[[ EXTRACTED INFORMATION open ]]
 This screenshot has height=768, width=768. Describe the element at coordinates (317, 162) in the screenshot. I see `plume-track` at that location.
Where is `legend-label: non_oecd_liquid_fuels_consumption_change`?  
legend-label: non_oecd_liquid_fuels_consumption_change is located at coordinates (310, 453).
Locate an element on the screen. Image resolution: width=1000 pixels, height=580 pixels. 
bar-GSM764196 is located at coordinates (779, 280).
[[ EXTRACTED INFORMATION closed ]]
[[ EXTRACTED INFORMATION open ]]
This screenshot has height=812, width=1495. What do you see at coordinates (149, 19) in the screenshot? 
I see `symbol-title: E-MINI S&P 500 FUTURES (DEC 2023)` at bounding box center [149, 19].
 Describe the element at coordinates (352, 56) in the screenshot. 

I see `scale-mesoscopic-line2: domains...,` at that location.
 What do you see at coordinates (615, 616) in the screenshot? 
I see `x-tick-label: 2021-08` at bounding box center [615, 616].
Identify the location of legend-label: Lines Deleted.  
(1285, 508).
[[ EXTRACTED INFORMATION closed ]]
▶ _WHAT NEEDS TO BE DONE_
Rescale the records between the line holding "Identify the location" and the line holding "(1285, 508).", inclusive, and give only those lines again, requests included. Multiply every coordinate in the answers by 0.2 and round each result to a whole number, with halves rounded up.

▶ _PROBLEM SOLUTION_
Identify the location of legend-label: Lines Deleted.  
(257, 102).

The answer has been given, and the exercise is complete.